The NDP has come out strong on expanding drug and dental coverage. They’ve promised to implement universal pharmacare—for people of all ages—starting with 125 essential medicines and expanding coverage over time, as well as a plan to fill the gaps on dental coverage for people without workplace coverage and seniors, and to improve dental coverage for those on social assistance. The NDP endorsed the roadmap and its findings, saying it would work with the income security reform working groups to implement its recommendations. The NDP also committed to the full three-year plan of rate increases recommended by the working groups.

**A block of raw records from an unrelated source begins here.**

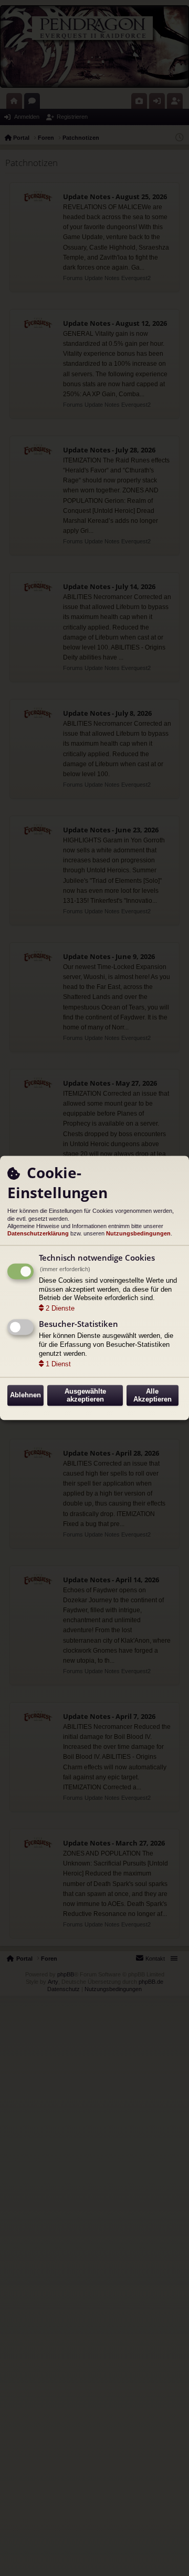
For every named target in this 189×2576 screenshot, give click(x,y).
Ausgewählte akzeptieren (85, 1395)
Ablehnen (25, 1395)
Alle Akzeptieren (152, 1395)
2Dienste (60, 1309)
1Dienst (58, 1364)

So far, the Progressive Conservatives have recognized the need to act on poverty, by promising a tax break for Ontarians with incomes under $30,000 (most people earning that already pay no income tax). They would freeze the minimum wage at $14, halting the move to $15 now planned for January 2019. The PCs intend to release more detailed policy commitments as the campaign moves forward, and we will be watching to see if they take positions on expanding health care coverage, transforming social assistance, improving supports for people with disabilities, and working with Indigenous communities toward a better future.


 Ontario’s political parties have an opportunity now to do the right thing, and the smart thing. The last census showed that about 14% of Ontarians live in poverty, though rates are higher for women, children, people from racialized communities, Indigenous peoples, newcomers and people with disabilities. The province’s Changing Workplaces Review found that about 30% of people employed in Ontario are in vulnerable, precarious jobs, with similarly disproportionate impacts for people in those groups just mentioned. To top it off, social assistance rates haven’t kept up with the real costs of living. Ontario Works supplies only about 51% and ODSP 79% of the income it would take to be lifted above the poverty line.

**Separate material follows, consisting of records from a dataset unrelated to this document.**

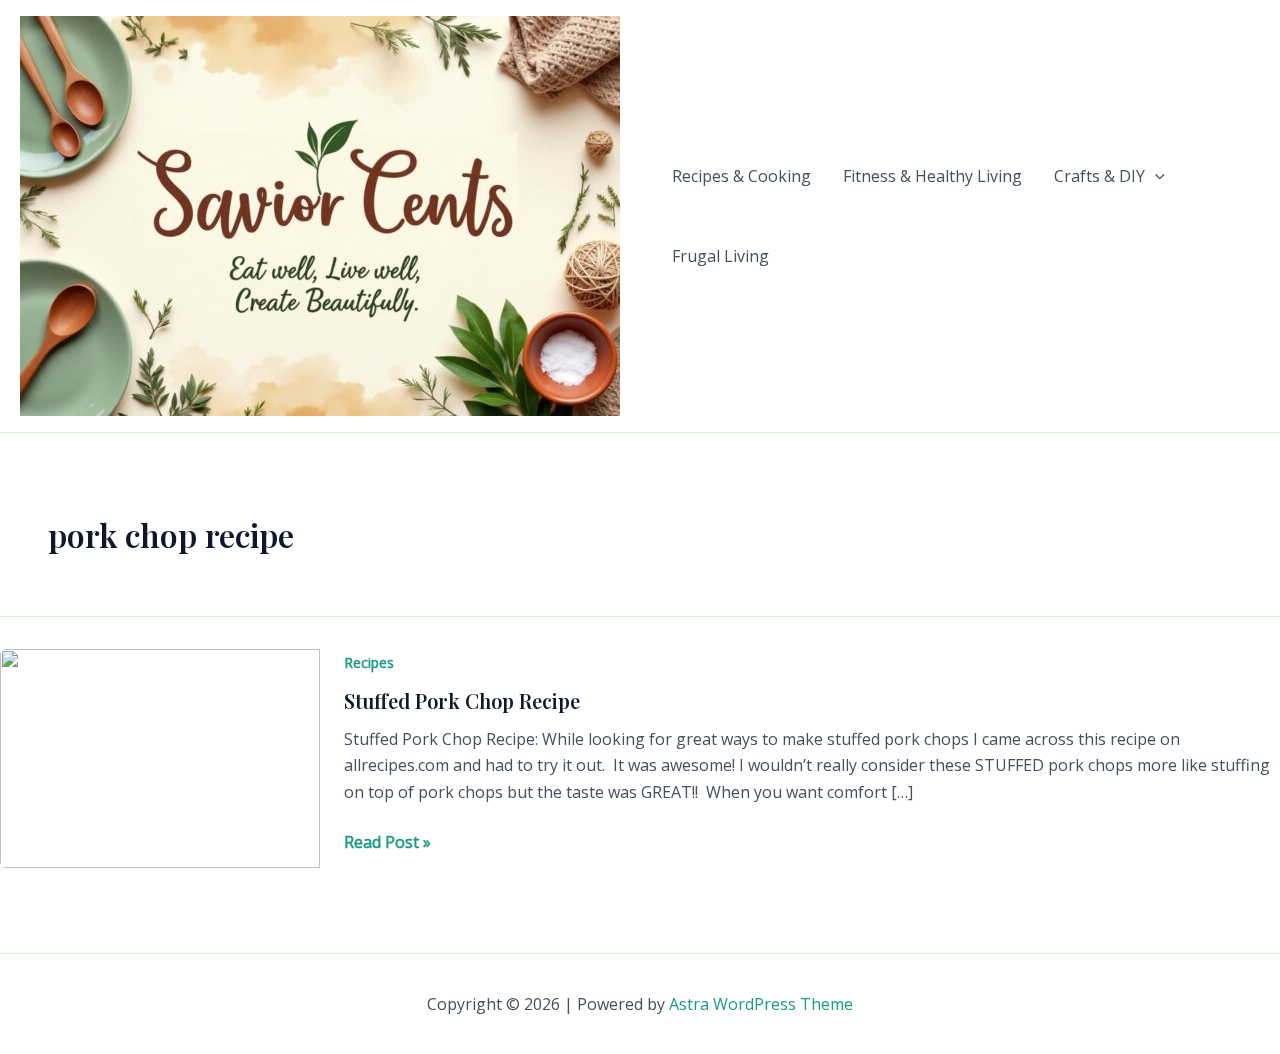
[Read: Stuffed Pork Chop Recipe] (160, 757)
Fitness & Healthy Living (932, 176)
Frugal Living (720, 256)
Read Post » (387, 842)
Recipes (369, 662)
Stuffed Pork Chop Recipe (462, 700)
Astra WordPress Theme (761, 1004)
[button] (1155, 176)
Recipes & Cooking (741, 176)
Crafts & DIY (1099, 176)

These levels of poverty cost governments in Canada an estimated $4 to $6.1 billion each year due to lower tax revenues arising from lost productivity. Even if no changes are made to Ontario’s income security system, those costs will rise for the province. Projections are that Ontario will spend $2 billion more by 2020 on the same outdated, counterproductive programs that result in poor outcomes for low-income people.

A recent report from the University of Calgary’s School of Public Policy says that increasing spending on social services will improve people’s health more than increasing spending on health care. Why not invest now in improving life for low-income people in Ontario instead of continuing to spend money on a system that simply perpetuates poverty?

It’s a question Ontarians should be putting to their candidates when they come knocking for votes before June 7. We’ve got a solid roadmap for ensuring income security that has broad support. All parties need to commit to making sure that everyone in Ontario can answer yes to the question: is your income secure?

Jennefer Laidley is research and policy analyst with the Income Security Advocacy Centre.